ASSIGNED TASK: Restate word for word each line from the one containing "Task: Click the electricity light bulb icon" through the end of the material, and nothing more. Drop every picture.

TASK INPUT:
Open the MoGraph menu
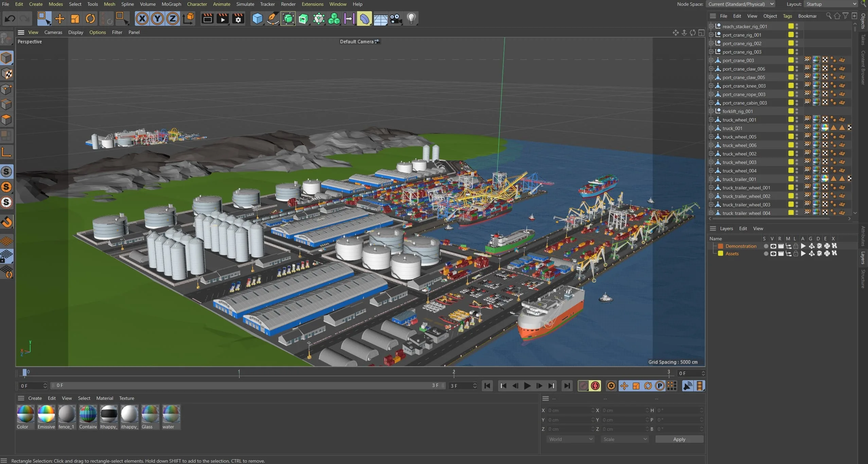 [171, 4]
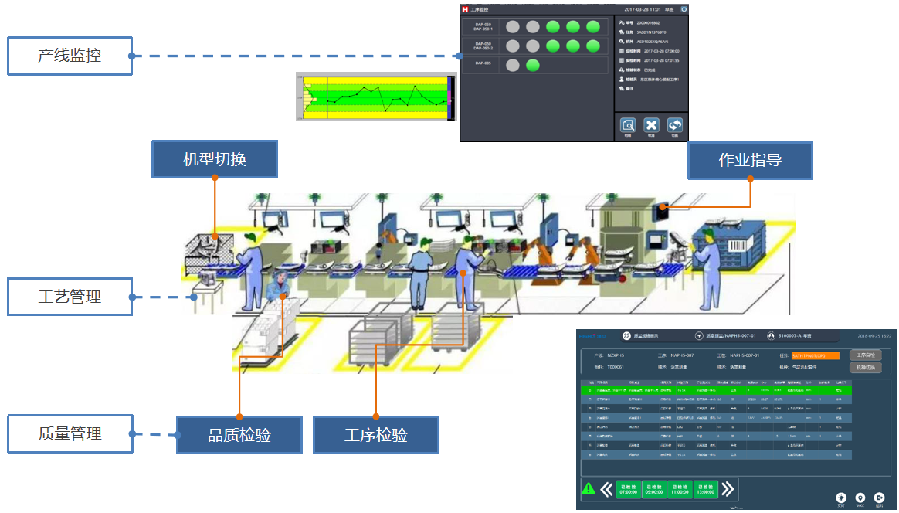The width and height of the screenshot is (899, 513).
Task: Click the round icon in monitoring panel top-right corner
Action: [684, 9]
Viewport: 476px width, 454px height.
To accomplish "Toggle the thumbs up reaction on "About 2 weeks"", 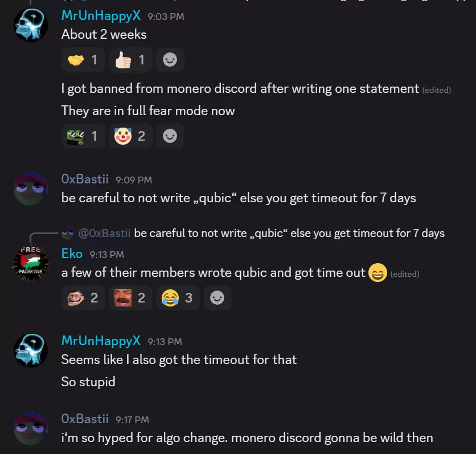I will coord(130,59).
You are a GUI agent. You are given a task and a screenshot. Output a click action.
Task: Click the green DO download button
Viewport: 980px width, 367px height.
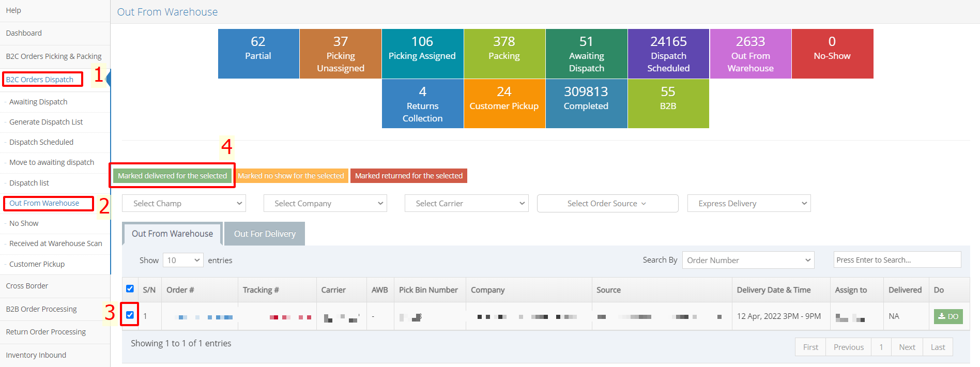tap(948, 316)
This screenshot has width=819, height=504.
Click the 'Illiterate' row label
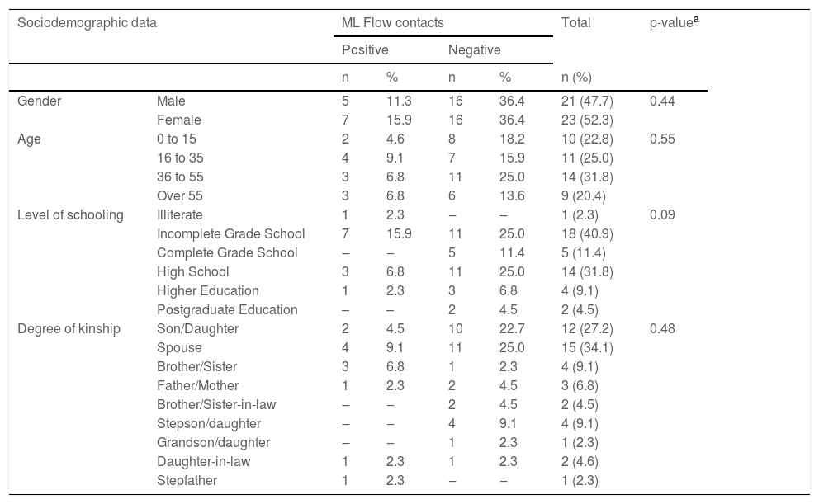pyautogui.click(x=179, y=214)
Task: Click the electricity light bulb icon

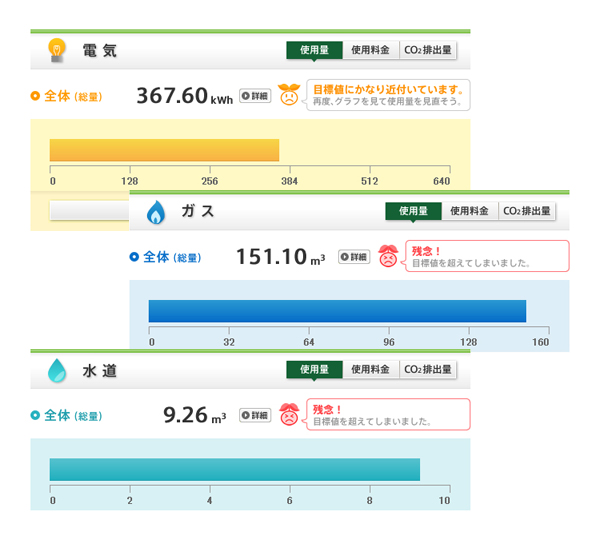Action: (57, 50)
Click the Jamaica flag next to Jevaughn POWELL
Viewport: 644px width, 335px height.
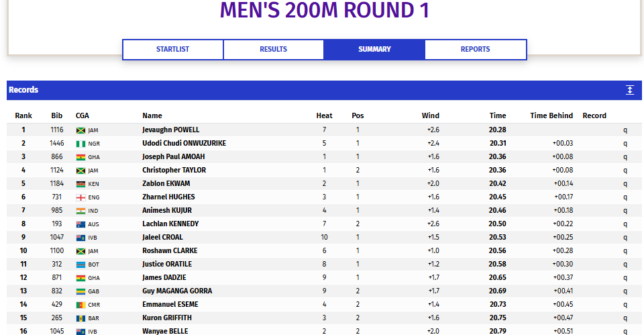tap(81, 130)
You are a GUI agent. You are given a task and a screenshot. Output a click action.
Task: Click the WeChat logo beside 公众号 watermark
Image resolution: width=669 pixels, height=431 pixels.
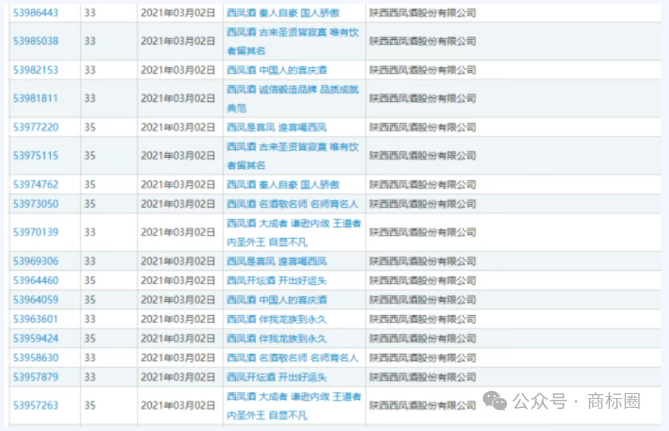(x=495, y=400)
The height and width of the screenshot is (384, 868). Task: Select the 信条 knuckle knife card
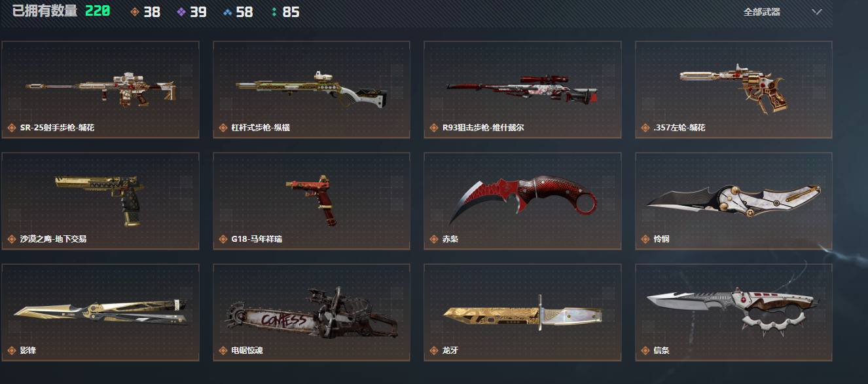[x=734, y=313]
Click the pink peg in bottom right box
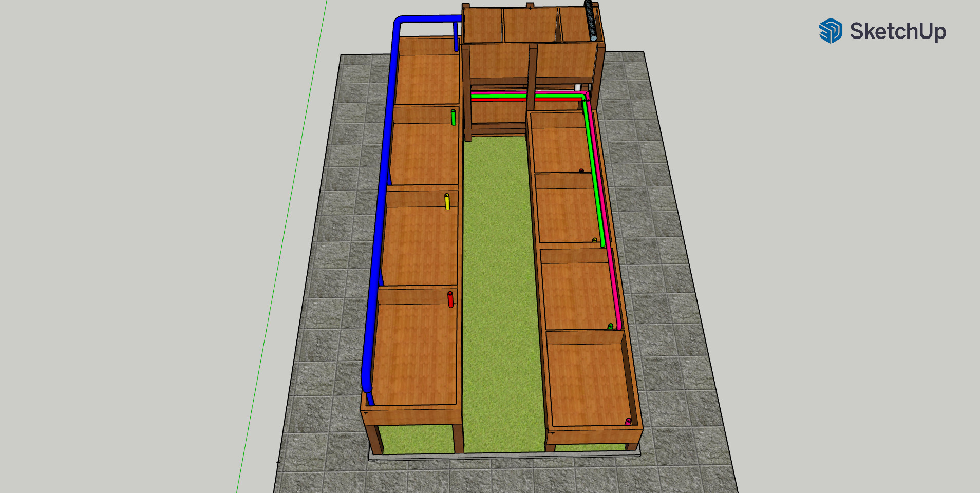This screenshot has width=980, height=493. [628, 422]
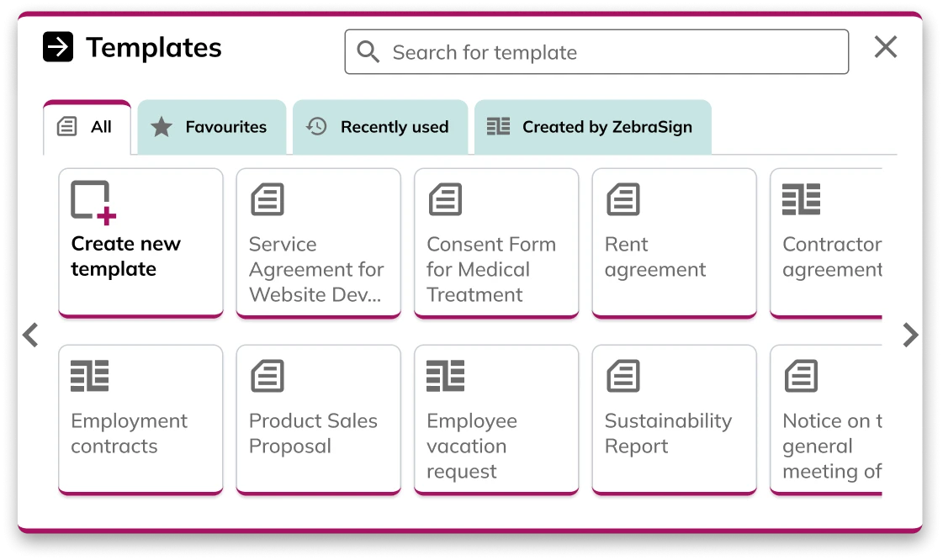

EXPECTED ANSWER:
Task: Click the electricity light bulb icon

Action: (57, 50)
Click the Jamaica flag next to Jevaughn POWELL
Viewport: 644px width, 335px height.
tap(81, 130)
You are a GUI agent. You are given a task and a screenshot. Output a click action.
Task: Click the WeChat logo beside 公众号 watermark
Image resolution: width=669 pixels, height=431 pixels.
(x=495, y=400)
The height and width of the screenshot is (384, 868). Task: Select the 信条 knuckle knife card
[x=734, y=313]
Click the pink peg in bottom right box
This screenshot has width=980, height=493. [628, 422]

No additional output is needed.